The result should be an exact copy of the lines from the one with "Instruction: Switch to" through the last line of the data below, both included.

**Dataset entries**:
--- START ---
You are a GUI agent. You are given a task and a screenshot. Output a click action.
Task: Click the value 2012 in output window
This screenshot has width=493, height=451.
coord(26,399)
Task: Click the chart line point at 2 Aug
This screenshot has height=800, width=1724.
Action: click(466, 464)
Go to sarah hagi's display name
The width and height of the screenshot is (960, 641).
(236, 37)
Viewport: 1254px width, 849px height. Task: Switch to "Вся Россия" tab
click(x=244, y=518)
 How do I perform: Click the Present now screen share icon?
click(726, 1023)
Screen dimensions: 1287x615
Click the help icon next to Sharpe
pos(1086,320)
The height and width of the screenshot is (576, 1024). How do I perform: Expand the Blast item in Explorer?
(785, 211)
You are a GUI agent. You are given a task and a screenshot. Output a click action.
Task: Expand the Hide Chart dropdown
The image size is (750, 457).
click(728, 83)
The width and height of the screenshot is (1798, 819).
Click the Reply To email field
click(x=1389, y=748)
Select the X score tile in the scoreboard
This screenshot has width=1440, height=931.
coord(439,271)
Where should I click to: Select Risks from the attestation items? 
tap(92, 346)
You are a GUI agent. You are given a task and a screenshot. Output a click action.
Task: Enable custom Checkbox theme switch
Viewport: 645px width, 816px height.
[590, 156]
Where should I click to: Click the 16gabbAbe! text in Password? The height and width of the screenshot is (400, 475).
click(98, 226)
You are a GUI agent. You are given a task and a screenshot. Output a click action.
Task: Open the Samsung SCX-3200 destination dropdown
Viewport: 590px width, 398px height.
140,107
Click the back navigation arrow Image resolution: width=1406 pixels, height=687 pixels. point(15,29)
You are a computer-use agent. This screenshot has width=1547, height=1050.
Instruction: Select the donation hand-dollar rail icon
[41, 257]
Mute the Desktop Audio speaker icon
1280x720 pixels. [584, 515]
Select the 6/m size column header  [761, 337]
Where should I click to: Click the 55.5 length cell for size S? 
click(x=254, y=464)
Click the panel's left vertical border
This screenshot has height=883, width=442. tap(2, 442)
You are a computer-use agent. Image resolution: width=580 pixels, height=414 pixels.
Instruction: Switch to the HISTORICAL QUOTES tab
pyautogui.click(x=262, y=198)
--- END ---
**Task result**:
Instruction: Switch to the HISTORICAL QUOTES tab
pyautogui.click(x=262, y=198)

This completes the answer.